(EXERCISE TASK A)
Copy the passage of the Sudden Stillness text below between "Sudden Stillness / Portfolio" and "other on-line publications).", inclusive, word for word.

(SOURCE TEXT)
- - -
Men, animals, trees, stars,
they are all hieroglyphics. 
Then you see them you do
not understand them. 
You think they are really
men, animals, trees, stars. 
It is only years later
that you understand."

— NIKOS KAZANTZAKIS 

Sudden Stillness / Portfolio - The book contains over 350 images from 19 portfolios (all created between 2005 - 2015, and most of which are introduced by a short essay), and concludes with updated versions of the 10 most popular essays that I have previously posted on my blog on the subject of creativity, and its role in photography. Among the images that appear are those that have been published by Lenswork (issues #71, #76, #95, and #105), Black & White magazine (issues #41, #56, #80, #87, and #95), Black and White Spider Awards (2007, 2008, 2009, and 2010), the winter/2013 edition of Stone Voices (as well as many other on-line publications).

Sudden Stillness / Sampler - Fine-art photography portfolio "sampler" designed as a promotion brochure to give out to prospective curators, galleries and customers. This book contains 14 sample portfolios (including two in color), with accompanying information that includes when and where a given portfolio was published, and how many total images it contains. Each portfolio contains one large sample, and four smaller representative images. Works include those that have appeared in juried solo and group exhibits, Lenswork magazine, B&W magazine, B&W Spider Awards, and private collections. Fine-art prints are available via my website and blog.
- - -
(EXERCISE TASK B)
From the records below, write out verbatim the lines between those holding "Task: Select the Rifle Squad weapon icon" and "coord(146,361)", inclusive, and nothing else.

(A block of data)
- - -
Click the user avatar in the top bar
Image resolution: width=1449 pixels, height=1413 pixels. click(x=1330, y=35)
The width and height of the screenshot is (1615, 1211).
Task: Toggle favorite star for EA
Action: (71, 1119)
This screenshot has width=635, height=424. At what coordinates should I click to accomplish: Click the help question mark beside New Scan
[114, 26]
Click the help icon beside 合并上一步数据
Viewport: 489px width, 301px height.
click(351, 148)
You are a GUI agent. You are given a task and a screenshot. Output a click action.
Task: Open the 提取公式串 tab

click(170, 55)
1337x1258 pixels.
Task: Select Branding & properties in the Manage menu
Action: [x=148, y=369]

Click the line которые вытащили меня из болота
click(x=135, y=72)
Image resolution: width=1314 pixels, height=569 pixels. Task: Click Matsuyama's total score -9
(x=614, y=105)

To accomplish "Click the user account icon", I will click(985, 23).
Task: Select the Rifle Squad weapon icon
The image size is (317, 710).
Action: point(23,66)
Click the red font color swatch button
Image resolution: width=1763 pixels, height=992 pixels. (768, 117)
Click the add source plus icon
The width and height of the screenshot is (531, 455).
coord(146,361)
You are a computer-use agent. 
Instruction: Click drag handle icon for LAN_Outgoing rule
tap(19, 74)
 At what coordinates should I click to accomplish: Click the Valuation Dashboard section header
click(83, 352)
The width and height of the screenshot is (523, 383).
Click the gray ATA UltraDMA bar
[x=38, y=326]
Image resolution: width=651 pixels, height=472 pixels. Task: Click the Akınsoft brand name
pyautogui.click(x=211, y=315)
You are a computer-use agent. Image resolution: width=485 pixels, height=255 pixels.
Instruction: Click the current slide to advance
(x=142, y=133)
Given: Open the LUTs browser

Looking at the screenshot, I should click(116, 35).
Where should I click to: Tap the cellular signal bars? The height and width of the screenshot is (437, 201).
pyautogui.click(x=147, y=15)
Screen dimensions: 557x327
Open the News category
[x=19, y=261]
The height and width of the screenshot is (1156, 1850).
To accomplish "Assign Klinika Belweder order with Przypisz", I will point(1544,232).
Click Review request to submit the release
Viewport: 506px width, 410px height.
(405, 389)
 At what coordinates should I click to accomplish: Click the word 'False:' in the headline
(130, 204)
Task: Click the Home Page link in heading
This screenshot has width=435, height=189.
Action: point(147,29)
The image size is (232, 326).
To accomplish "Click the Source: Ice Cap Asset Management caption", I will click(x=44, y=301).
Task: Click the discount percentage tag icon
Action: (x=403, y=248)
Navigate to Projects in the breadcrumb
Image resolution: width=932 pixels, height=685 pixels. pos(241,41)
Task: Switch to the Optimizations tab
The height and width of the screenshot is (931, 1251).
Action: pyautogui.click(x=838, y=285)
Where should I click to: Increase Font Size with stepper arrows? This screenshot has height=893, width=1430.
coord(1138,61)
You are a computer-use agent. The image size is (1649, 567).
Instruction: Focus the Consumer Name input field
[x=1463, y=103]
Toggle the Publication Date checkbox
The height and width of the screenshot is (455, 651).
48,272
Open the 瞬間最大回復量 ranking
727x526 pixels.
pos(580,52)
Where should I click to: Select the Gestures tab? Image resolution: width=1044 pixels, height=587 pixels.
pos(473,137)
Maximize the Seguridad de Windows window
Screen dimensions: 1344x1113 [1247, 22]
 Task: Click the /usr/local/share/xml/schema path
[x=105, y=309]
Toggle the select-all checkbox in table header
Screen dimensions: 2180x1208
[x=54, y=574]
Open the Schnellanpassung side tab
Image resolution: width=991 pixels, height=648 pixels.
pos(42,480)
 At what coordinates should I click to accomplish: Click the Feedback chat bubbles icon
- - -
(OUTPUT A)
Sudden Stillness / Portfolio - The book contains over 350 images from 19 portfolios (all created between 2005 - 2015, and most of which are introduced by a short essay), and concludes with updated versions of the 10 most popular essays that I have previously posted on my blog on the subject of creativity, and its role in photography. Among the images that appear are those that have been published by Lenswork (issues #71, #76, #95, and #105), Black & White magazine (issues #41, #56, #80, #87, and #95), Black and White Spider Awards (2007, 2008, 2009, and 2010), the winter/2013 edition of Stone Voices (as well as many other on-line publications).

(OUTPUT B)
Task: Select the Rifle Squad weapon icon
The image size is (317, 710).
Action: point(23,66)
Click the red font color swatch button
Image resolution: width=1763 pixels, height=992 pixels. (768, 117)
Click the add source plus icon
The width and height of the screenshot is (531, 455).
coord(146,361)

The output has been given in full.